When the MUS records that a student has departed from the bus, a
notification may optionally be sent to the school through the
wireless data link established in step 602 or step 670. A student's
departure from the bus is recorded when the student waves his or
her handheld unit 301 in front of the MUS 101. When a handheld unit
is waved in front of the MUS, a data signal is transferred from an
RFID chip 316 within the handheld unit to an RFID receiver in the
MUS. This data transfer can be accomplished in many ways, such as
the use of a magnetic strip, bar code, or infra ray. In this way,
the MUS can track the number of students who depart from a bus.
Additionally, each RFID chip may transmit a unique code associated
with a particular student. The MUS associates the unique code with
that particular student and records that student's departure from
the bus. After the MUS records that a student has entered the bus,
a notification is sent to the school through the wireless data link
established in step 638 or step 670. While the preferred embodiment
utilizes RFID technology to detect a student's departure from a
bus, it should be noted that many other communication devices can
be used to perform this function. For instance, another embodiment
may utilize an infrared (IR) communication link, where each
handheld unit contains an IR emitter which sends data to an IR
receiver in a nearby MUS. In addition to RFID and IR technology,
other suitable deices include a radio frequency identification tag,
a bar code and bar code reader, and a magnetic stripe card with a
magnetic stripe card reader.
After a student has departed from the bus, the MUS proceeds to step
668, to determine whether the bus has visited all of the designated
drop off points. If it has, the MUS proceeds to step 670.
Otherwise, the MUS returns to step 662 to continue checking for
delays and measuring the distance of the bus to the remaining drop
off points.
Step 670, provides a method for notifying guardians if and when
their children have been dropped off. In our preferred embodiment,
The MUS sends notifications to the web service shown in FIG. 5
through a GPRS data link. Guardians can access the notifications
through a web site on an Internet enabled device such as a personal
computer. These notifications can optionally be sent to guardians'
mobile telephones in the form of text messages. Once the bus has
visited all of the designated drop off points, the MUS stays active
for ten additional minutes as shown in step 672 and afterwards
enters hibernation mode as shown in step 674.
Referring now to FIG. 2, the preferred embodiment of the present
invention additionally includes household units 201 located in the
homes of the students on a school's bus route. Each household unit
contains a means for connecting to a telephone network through
which notifications are sent and received. A household unit can
receive and/or send notifications through various types of mobile
and land based telephone networks. However, the preferred
embodiment utilizes a land based telephone network in order to keep
telephone network costs as low as possible. Each household unit in
the preferred embodiment contains a telephone jack 202 to connect
to a land based telephone network. The phone jack 202 connects to a
process module 204. The Public Switched Telephone Network (PSTN)

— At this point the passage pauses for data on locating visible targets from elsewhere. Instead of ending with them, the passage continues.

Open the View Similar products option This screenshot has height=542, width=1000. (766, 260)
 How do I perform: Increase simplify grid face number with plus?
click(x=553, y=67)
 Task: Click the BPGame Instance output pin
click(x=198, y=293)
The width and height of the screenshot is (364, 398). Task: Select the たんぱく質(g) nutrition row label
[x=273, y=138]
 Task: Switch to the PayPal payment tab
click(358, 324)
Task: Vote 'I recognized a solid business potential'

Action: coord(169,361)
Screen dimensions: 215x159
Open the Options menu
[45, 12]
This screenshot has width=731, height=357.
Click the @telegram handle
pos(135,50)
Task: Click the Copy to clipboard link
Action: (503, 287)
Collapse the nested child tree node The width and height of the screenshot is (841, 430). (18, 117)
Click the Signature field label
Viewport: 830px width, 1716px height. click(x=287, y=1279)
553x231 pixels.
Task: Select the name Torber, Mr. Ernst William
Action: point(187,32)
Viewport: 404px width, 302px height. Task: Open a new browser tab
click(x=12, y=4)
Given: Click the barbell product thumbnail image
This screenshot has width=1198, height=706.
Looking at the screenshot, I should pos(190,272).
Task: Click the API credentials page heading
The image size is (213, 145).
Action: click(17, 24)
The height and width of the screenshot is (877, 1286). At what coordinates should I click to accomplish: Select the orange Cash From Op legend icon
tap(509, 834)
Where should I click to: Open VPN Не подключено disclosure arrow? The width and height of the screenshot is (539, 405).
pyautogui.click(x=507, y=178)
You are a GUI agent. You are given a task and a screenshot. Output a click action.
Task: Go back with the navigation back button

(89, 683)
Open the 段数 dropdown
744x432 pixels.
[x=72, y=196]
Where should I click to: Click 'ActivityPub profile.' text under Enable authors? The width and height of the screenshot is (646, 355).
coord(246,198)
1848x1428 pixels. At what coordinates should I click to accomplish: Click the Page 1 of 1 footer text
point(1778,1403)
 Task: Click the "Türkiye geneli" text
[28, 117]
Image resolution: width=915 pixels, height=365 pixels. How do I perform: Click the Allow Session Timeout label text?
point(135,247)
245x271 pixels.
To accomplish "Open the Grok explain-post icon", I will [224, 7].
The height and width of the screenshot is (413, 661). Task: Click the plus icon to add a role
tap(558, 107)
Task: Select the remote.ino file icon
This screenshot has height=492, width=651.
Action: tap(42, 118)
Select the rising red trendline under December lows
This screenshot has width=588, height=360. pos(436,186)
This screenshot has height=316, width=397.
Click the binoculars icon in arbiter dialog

process module 204 contains the necessary circuitry to send and
receive calls on a landline telephone network and to transfer call
data to the CPU 210 within the household unit. The home phone
process module 204 further includes caller identification
functionality to determine the phone number from which an incoming
call originates. Process module 204 can also function as `modem` to
call computer server to download data such as schedule
automatically.
The household units are capable of receiving several types of
notifications. For example, the household unit notifies members of
a household of the impending arrival of a bus, or of a delay. To
this end, the household units of the preferred embodiment of the
household unit contain both visual and audio means of notifying
members of the household of events, as shown in FIG. 7 and the
description thereof. To provide visual notifications, the household
units include a Liquid Crystal Display (LCD) 220. Audio
notifications are implemented with a sound process module 214,
which contains a speaker, audio amplifier, and any additional
circuitry which may be needed to interface to the CPU 210.
Additionally, a voice message module 216 can speak the content of a
message using a simulated or recorded voice.
While there are many acceptable means to provide electrical power
to the various components of the household units, the preferred
embodiment contains a power converter module 212. The power
converter module 212 contains a connector for receiving power from
an external power supply. The power converter module 212 further
contains any circuitry as may be needed to convert the power
received through the previously mentioned connector to appropriate
voltages needed to power the components within the household
unit.
Each household unit further contains a means for changing various
configuration data and/or settings. There are many possible
configuration data and/or settings that might be included in
various embodiments of the invention. In the preferred embodiment,
one such set of configuration data are the phone numbers of the MUS
in the bus assigned to a particular household unit. In our
preferred embodiment, configuration data and/or settings can be
changed through a USB (Universal Serial Bus) module interface 208.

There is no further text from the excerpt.